[Dataset entries]
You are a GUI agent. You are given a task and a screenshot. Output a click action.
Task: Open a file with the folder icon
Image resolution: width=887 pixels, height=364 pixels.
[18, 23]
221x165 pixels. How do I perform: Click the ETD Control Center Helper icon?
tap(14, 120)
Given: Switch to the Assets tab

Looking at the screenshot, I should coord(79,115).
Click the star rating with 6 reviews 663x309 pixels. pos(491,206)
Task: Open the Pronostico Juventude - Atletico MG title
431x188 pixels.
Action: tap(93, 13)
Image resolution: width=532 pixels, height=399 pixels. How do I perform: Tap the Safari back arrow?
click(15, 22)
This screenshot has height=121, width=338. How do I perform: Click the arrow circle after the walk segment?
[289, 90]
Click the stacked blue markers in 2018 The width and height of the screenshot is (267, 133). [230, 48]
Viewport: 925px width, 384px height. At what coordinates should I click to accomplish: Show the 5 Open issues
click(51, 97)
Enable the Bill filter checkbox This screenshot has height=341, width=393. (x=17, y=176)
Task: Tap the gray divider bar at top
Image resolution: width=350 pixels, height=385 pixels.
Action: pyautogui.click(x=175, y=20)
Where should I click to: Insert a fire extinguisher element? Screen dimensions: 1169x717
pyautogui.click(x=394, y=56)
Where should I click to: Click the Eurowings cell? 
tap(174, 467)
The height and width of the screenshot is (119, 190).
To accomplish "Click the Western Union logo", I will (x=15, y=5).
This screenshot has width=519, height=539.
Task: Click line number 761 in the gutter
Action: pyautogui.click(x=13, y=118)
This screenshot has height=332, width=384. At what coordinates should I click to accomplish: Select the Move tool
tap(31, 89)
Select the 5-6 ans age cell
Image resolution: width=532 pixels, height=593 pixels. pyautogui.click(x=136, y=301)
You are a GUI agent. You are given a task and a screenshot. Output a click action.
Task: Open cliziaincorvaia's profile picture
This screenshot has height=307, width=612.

Task directions: Recopy all of the records verbatim.

Response for this exercise:
You are a GUI agent. You are given a task and a screenshot. Output a click action.
Task: Open a file with the folder icon
Image resolution: width=887 pixels, height=364 pixels.
[18, 23]
221x165 pixels. How do I perform: Click the ETD Control Center Helper icon?
tap(14, 120)
Given: Switch to the Assets tab

Looking at the screenshot, I should coord(79,115).
Click the star rating with 6 reviews 663x309 pixels. pos(491,206)
Task: Open the Pronostico Juventude - Atletico MG title
431x188 pixels.
Action: tap(93, 13)
Image resolution: width=532 pixels, height=399 pixels. How do I perform: Tap the Safari back arrow?
click(15, 22)
This screenshot has height=121, width=338. How do I perform: Click the arrow circle after the walk segment?
[289, 90]
Click the stacked blue markers in 2018 The width and height of the screenshot is (267, 133). [230, 48]
Viewport: 925px width, 384px height. At what coordinates should I click to accomplish: Show the 5 Open issues
click(51, 97)
Enable the Bill filter checkbox This screenshot has height=341, width=393. (x=17, y=176)
Task: Tap the gray divider bar at top
Image resolution: width=350 pixels, height=385 pixels.
Action: pyautogui.click(x=175, y=20)
Where should I click to: Insert a fire extinguisher element? Screen dimensions: 1169x717
pyautogui.click(x=394, y=56)
Where should I click to: Click the Eurowings cell? 
tap(174, 467)
The height and width of the screenshot is (119, 190).
To accomplish "Click the Western Union logo", I will (x=15, y=5).
This screenshot has width=519, height=539.
Task: Click line number 761 in the gutter
Action: pyautogui.click(x=13, y=118)
This screenshot has height=332, width=384. At what coordinates should I click to accomplish: Select the Move tool
tap(31, 89)
Select the 5-6 ans age cell
Image resolution: width=532 pixels, height=593 pixels. pyautogui.click(x=136, y=301)
You are a GUI agent. You are given a task and a screenshot. Output a click action.
Task: Open cliziaincorvaia's profile picture
This screenshot has height=307, width=612.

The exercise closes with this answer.